Los supuestos de flagrante delito que el art. 18.2 de la Constitución Española como una excepción a la necesidad de intervención judicial para la entrada y registro de un domicilio, deben ser interpretados en un sentido estricto y restrictivo, compatible con el respeto al derecho constitucional a la intimidad en el que se enmarca la tutela de la inviolabilidad domiciliaria. Interpretación incompatible con el hecho de que se acceda a la "percepción sensorial" acerca de la actividad realizada en el ámbito interno de un domicilio mediante una actuación previamente invasora de la esfera íntima domiciliaria como es el escuchar las conversaciones que se desarrollan en el interior del domicilio por el procedimiento de "pegar una oreja a la puerta".
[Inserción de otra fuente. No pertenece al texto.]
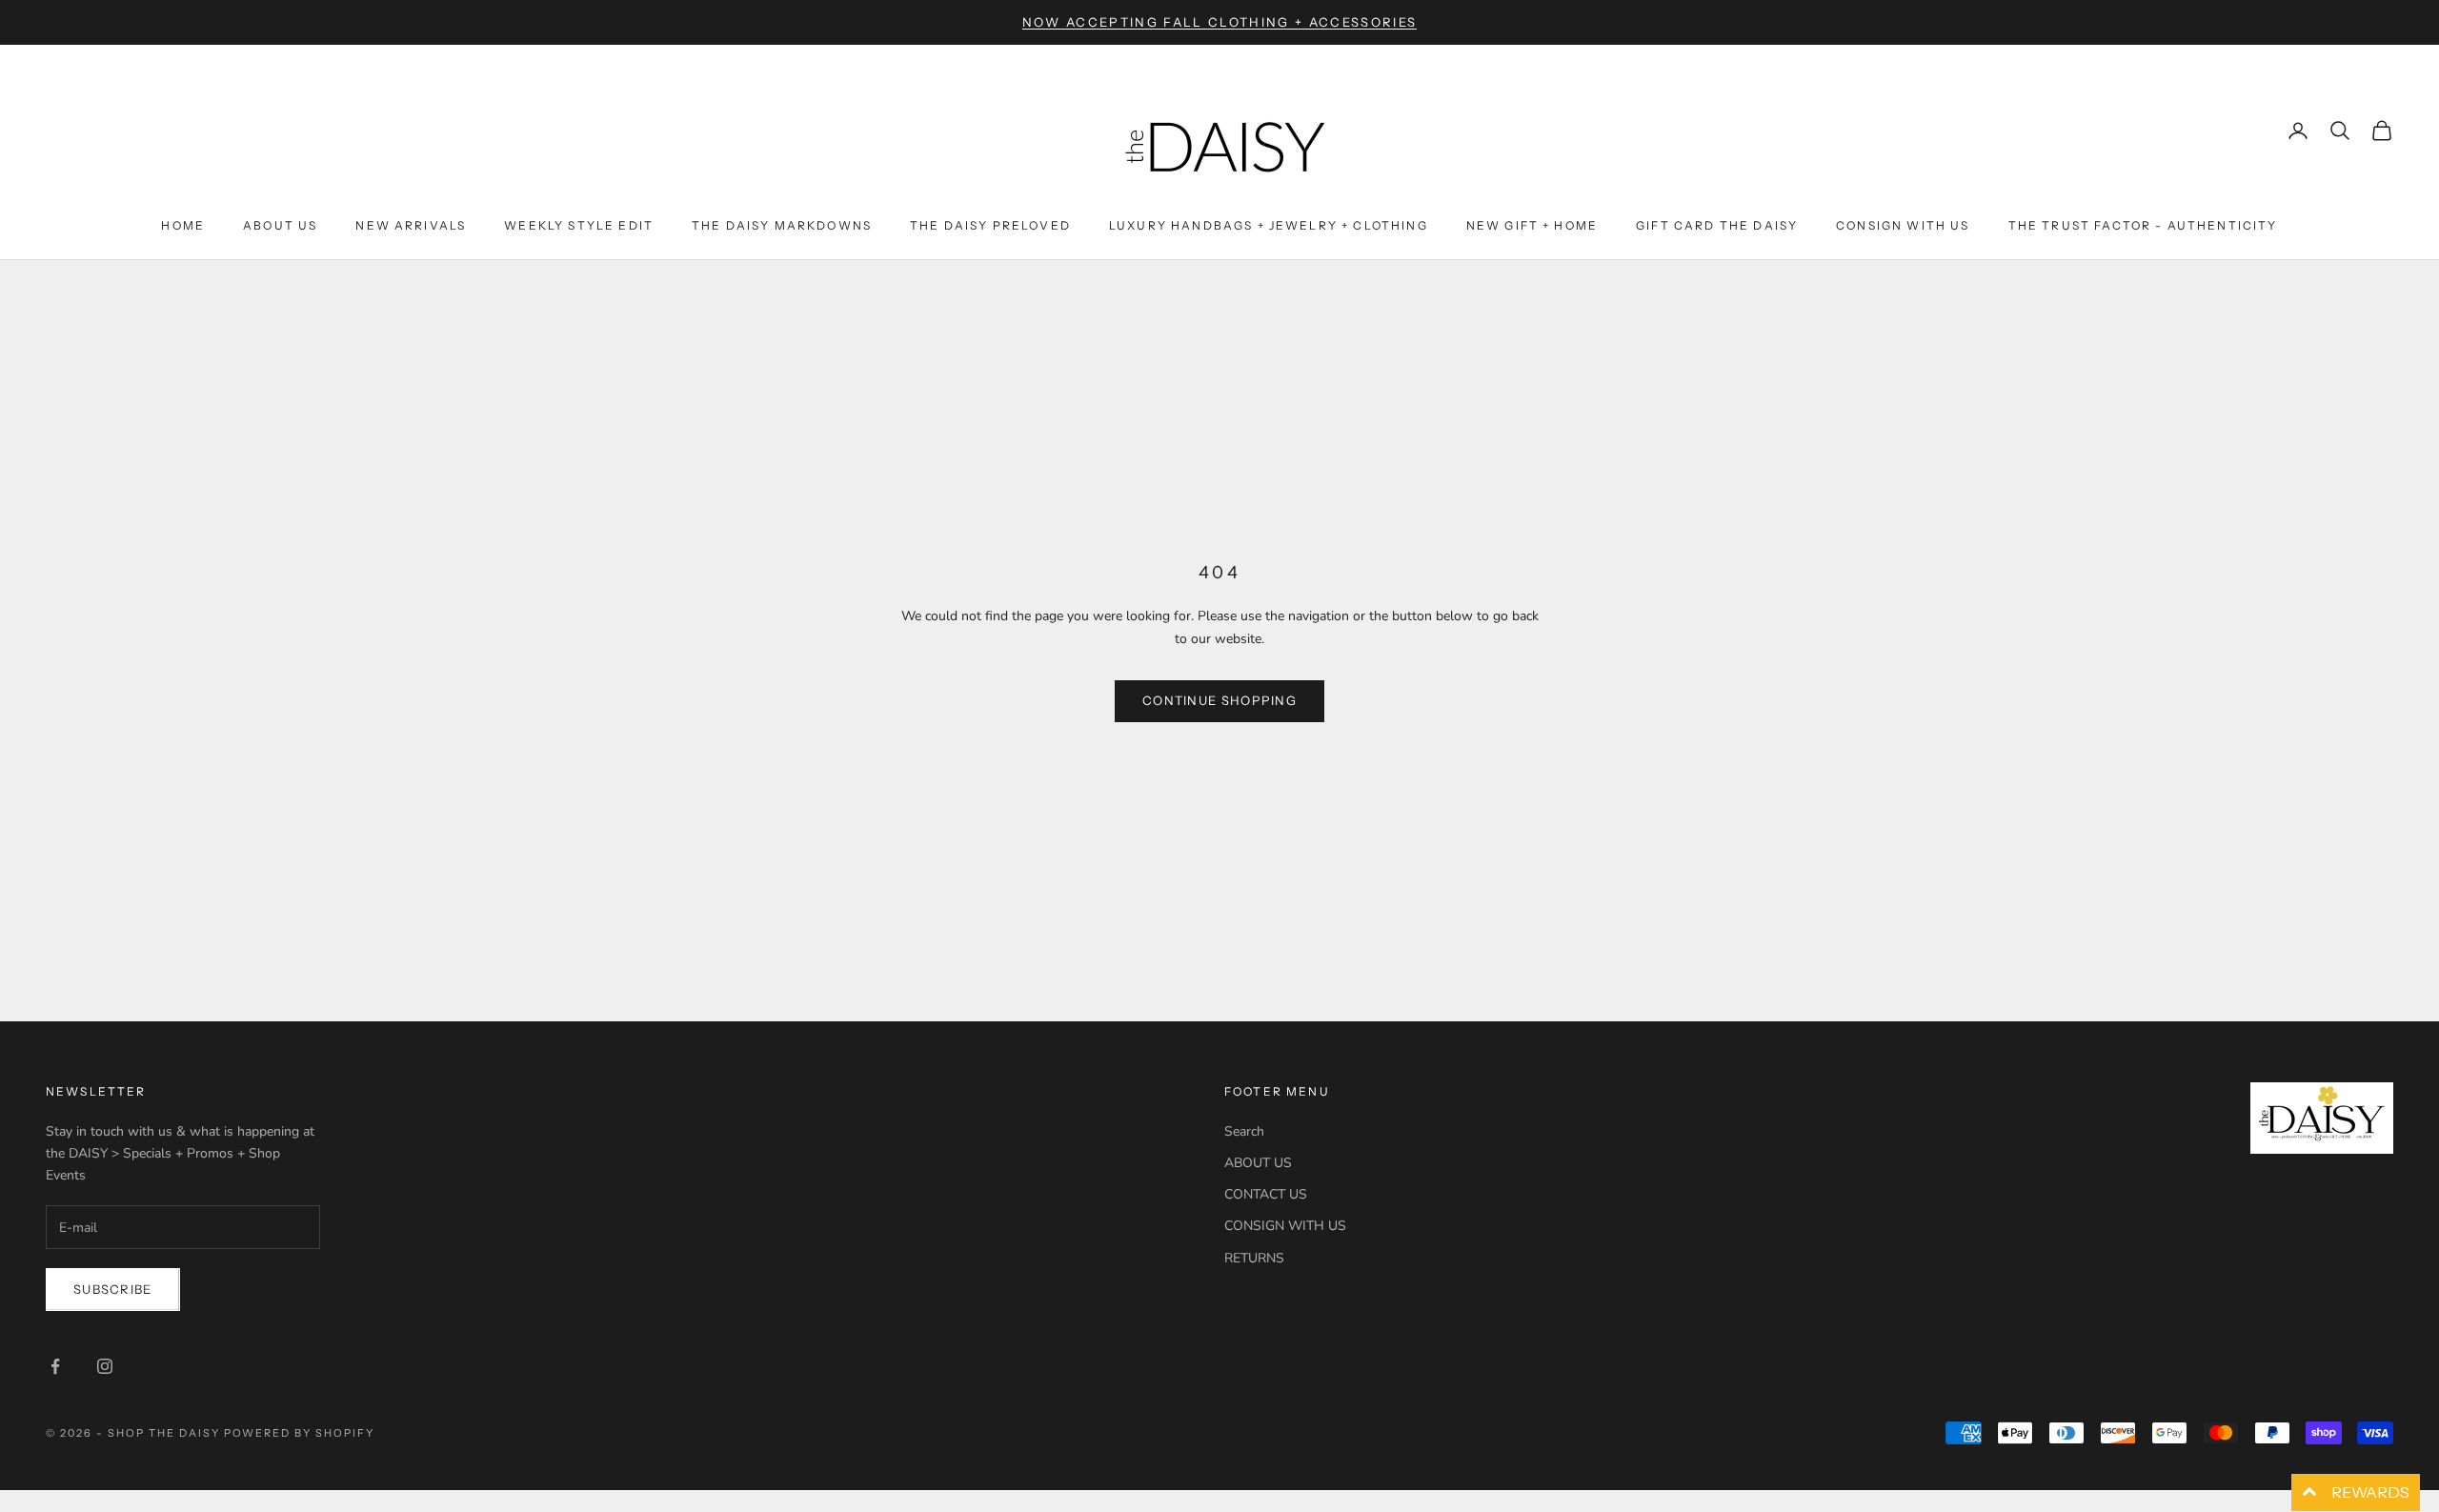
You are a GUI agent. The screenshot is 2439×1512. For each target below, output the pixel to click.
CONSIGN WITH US (1285, 1226)
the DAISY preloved (990, 225)
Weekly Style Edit (579, 225)
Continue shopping (1219, 700)
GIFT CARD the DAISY (1717, 225)
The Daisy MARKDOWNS (782, 225)
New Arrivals (410, 225)
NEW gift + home (1532, 225)
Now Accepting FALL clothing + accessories (1220, 22)
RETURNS (1254, 1258)
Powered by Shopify (299, 1433)
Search (1244, 1131)
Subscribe (112, 1289)
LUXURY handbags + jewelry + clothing (1268, 225)
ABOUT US (1258, 1163)
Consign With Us (1902, 225)
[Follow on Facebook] (55, 1366)
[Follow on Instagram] (104, 1366)
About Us (280, 225)
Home (183, 225)
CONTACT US (1265, 1194)
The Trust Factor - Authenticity (2143, 225)
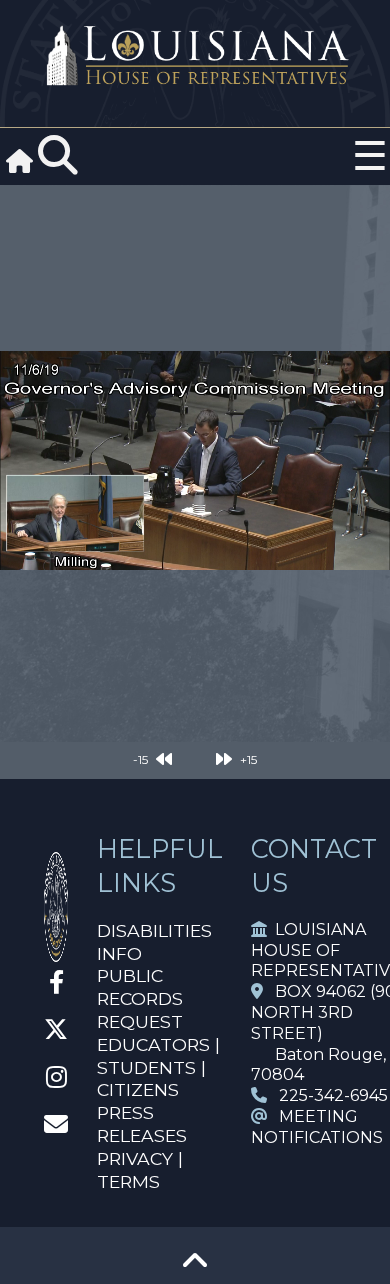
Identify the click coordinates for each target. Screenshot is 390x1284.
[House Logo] (195, 56)
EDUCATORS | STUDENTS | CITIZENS (158, 1067)
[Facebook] (56, 985)
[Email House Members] (56, 1127)
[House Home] (56, 953)
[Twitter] (56, 1032)
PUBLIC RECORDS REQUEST (140, 998)
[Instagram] (56, 1080)
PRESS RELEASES (142, 1124)
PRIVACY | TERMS (140, 1170)
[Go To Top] (195, 1267)
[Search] (58, 156)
Como ha señalado el Tribunal Constitucional (Sentencia núm. 341/93, de 18 de Noviembre) "mediante la noción de flagrante delito la Constitución no ha apoderado a las Fuerzas y Cuerpos de Seguridad para que sustituyan por la suya propia la valoración judicial a fin de acordar la entrada en un domicilio". La ponderación de la necesidad, razonabilidad y proporcionalidad de la intervención domiciliaria en relación con la relevancia del hecho delictivo y la intensidad de los indicios concurrentes se atribuye constitucionalmente a una instancia neutral y garantizadora, constituyendo una burla de la tutela constitucionalmente prevista la sustitución de dicha valoración jurisdiccional por la policial, a través del falso portillo de una interpretación ampliadora de los supuestos excepcionales de flagrancia. 

Por ello, es requisito indispensable para la entrada en un domicilio sin la debida autorización judicial que la situación de comisión del delito sea "evidente", entendiendo por tal lo que es cierto, claro, patente y sin la menor duda (Sentencia del TS de 16.03.2001, nº 453/2001, rec. 511/1999).